TURKEY–Campaigners have called for a moratorium on a controversial BP-led oil pipeline from the Caspian Sea to the Mediterranean. Visiting the Turkish section of the Baku-Tbilisi-Ceyhan (BTC) pipeline–they uncovered a pattern of constant surveillance–evident human rights abuses and manifest lack of freedom of expression.
A consortium led by the UK oil giant BP is expected to request almost half of the $3.3 billion required to complete the BTC project from public sources–as what BP CEO Lord John Browne has called "free public money. A Fact-Finding Mission (FFM) representing an international NGO coalition which has been instrumental in raising concerns about BTC travelled the length of the Turkish section of the pipeline from Sivas to Posof.
It found evidence of detentions and arbitrary arrests and that tensions in the north-east region of Turkey have increased markedly over the last few months–including the proscription of local political parties. The FFM was itself detained twice in eastern Turkey and subjected to constant military harassment and intimidation.
The FFM was constantly followed by several vehicles wherever it went–making its task of interviewing local people affected by the BTC pipeline impossible. During a visit to a village near Ardahan–the FFM was stopped by the gendarmerie–the Turkish military police. Its passports were taken and it was detained for over an hour. No explanation was given for the detention–nor was any indication made of its likely duration.

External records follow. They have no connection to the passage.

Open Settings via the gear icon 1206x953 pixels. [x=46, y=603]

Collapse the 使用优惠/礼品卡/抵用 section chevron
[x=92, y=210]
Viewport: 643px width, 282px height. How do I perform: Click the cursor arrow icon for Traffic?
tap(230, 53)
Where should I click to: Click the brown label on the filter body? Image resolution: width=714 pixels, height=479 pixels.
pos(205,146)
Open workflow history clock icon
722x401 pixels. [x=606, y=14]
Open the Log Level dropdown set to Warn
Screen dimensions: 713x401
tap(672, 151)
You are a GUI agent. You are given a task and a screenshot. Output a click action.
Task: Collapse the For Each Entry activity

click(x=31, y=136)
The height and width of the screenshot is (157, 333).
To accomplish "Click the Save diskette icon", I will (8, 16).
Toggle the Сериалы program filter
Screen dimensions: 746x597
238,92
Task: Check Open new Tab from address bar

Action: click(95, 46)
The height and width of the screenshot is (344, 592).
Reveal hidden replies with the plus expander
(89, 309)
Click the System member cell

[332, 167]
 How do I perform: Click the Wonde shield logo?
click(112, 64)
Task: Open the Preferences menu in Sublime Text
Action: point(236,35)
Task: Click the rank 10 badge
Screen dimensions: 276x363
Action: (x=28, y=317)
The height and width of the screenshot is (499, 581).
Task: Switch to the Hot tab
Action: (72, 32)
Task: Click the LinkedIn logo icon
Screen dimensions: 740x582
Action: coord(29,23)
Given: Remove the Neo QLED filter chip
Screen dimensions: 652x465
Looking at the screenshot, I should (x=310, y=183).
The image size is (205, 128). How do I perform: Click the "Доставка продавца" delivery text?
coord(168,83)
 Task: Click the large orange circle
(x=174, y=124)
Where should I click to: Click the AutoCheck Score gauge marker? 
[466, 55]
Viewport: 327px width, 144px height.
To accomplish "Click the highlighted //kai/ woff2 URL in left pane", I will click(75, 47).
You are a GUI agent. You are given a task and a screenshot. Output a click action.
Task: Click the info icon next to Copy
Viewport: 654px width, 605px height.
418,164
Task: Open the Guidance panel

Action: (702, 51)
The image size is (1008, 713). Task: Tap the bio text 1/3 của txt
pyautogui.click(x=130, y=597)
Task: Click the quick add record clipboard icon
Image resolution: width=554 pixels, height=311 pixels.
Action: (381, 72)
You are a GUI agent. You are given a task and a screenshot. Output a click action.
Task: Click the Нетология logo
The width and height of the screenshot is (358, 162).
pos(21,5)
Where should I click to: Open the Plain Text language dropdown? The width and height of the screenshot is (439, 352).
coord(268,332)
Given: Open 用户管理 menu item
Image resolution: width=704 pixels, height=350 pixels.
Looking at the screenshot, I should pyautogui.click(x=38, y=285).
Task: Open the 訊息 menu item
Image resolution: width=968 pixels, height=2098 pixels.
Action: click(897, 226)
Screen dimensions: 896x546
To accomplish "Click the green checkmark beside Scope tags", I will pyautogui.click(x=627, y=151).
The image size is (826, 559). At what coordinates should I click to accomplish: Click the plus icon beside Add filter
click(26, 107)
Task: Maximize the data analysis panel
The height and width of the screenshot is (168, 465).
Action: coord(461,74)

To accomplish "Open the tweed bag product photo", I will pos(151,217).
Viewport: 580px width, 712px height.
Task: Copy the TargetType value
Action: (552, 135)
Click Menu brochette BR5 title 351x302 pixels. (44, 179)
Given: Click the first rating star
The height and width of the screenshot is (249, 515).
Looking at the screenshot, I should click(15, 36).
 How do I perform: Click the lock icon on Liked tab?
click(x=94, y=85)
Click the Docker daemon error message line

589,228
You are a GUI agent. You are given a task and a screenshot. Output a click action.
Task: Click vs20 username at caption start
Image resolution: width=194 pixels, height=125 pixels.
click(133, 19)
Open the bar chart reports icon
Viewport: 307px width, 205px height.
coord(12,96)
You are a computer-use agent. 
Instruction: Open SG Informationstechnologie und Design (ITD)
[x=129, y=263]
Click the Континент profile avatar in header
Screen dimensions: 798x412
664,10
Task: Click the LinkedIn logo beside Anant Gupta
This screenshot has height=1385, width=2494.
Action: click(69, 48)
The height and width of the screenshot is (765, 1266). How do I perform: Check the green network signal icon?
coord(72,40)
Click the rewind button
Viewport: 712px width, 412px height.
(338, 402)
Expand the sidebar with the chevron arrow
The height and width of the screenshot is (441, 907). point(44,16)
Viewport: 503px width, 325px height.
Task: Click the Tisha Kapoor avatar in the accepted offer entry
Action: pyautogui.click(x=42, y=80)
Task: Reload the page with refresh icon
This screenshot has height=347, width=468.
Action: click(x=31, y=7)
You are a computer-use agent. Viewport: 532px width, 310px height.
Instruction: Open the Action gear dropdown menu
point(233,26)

"What the FFM has experienced in the course of its visit has given us some small indication of what local people in the Kars and Ardahan regions suffer daily," said Miriam Carrion of the Bar Human Rights Committee. "It makes a mockery of BP’s claims that there are no security problems along the Turkish section of the pipeline route. The obvious lack of freedom of expression calls the legitimacy of the whole process of consultation into serious question."
Because of constant surveillance by up to fifteen plainclothes security men and uniformed gendarmes–the FFM was unable to undertake further interviews. The FFM now has serious concerns as to the subsequent treatment of several of its interviewees–and will be making regular inquiries to check on their welfare.
"BP has promised us personally that the pipeline would not have a detrimental effect on the security situation in volatile areas of Turkey–yet everything we have seen indicates precisely the opposite. Repression of Kurds in the region is particularly pronounced–but the human rights of all in the region are not respected," said Anders Lustgarten of the Kurdish Human Rights Project.
In addition to observing and experiencing violations of human rights along the pipeline route–the FFM also chronicled a wide array of problems associated with the implementation of the BTC project. These include flaws in both the consultation and compensation policies–failures to implement those policies appropriately–worries over the BTC project agreemen’s and allegations of corruption in the awarding of pipeline sub-contracts.
"The litany of deficiencies in the BTC project when considered against the backdrop of the human rights violations we have seen and experienced leads us to conclude a moratorium on the project is essential," says Antonio Tricarico of the Rome-based Campaign to Reform the World Bank.